- _About this task_
Repeat each entry exactly and drop the pictures.

◇ ◇ ◇ ◇

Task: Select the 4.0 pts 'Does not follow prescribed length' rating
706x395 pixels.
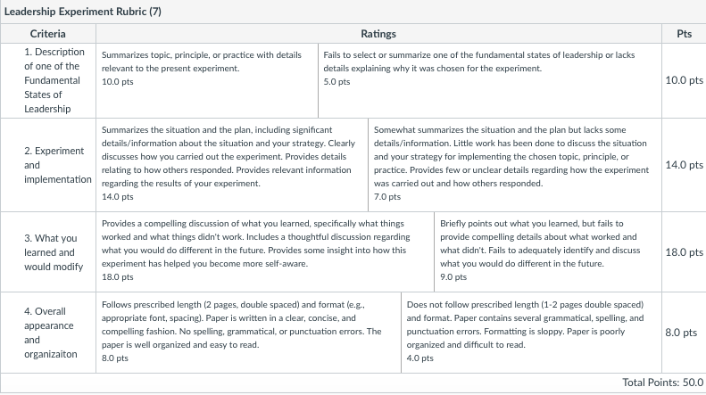Action: (x=531, y=333)
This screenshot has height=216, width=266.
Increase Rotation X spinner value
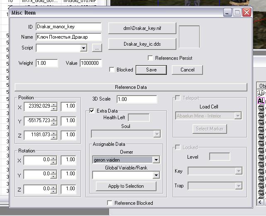tap(54, 157)
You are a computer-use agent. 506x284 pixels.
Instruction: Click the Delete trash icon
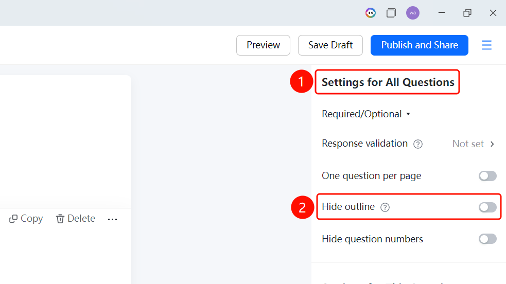click(60, 219)
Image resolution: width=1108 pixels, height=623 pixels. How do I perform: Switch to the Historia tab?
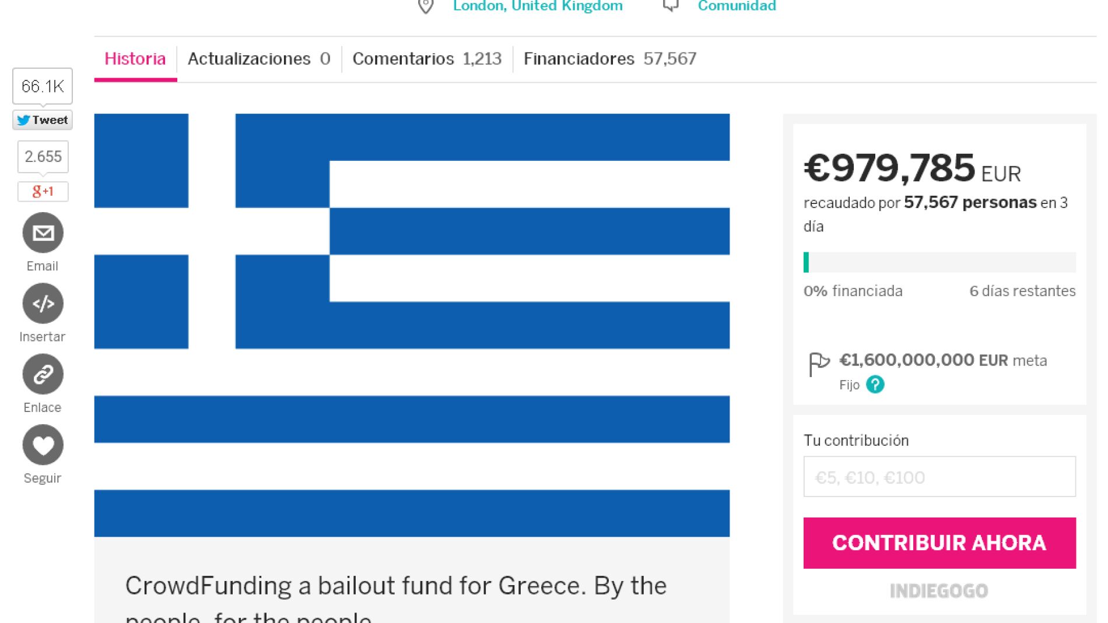point(134,58)
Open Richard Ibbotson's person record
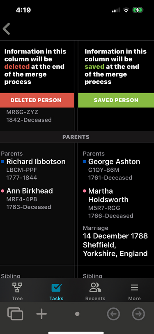The height and width of the screenshot is (334, 154). (x=36, y=162)

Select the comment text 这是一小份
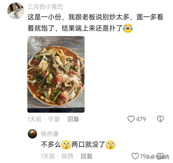click(x=44, y=17)
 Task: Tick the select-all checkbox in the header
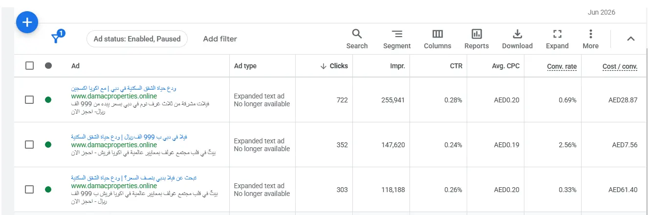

◇ ◇ ◇ ◇

- _Exercise result_
Task: Select the 4.0 pts 'Does not follow prescribed length' rating
706x395 pixels.
Action: (x=531, y=333)
This screenshot has height=216, width=266.
Increase Rotation X spinner value
tap(54, 157)
You are a computer-use agent. 506x284 pixels.
Instruction: Click the Delete trash icon
click(60, 219)
Image resolution: width=1108 pixels, height=623 pixels. How do I perform: Switch to the Historia tab?
point(134,58)
Open Richard Ibbotson's person record
The height and width of the screenshot is (334, 154). (x=36, y=162)

Select the comment text 这是一小份
click(x=44, y=17)
 Task: Tick the select-all checkbox in the header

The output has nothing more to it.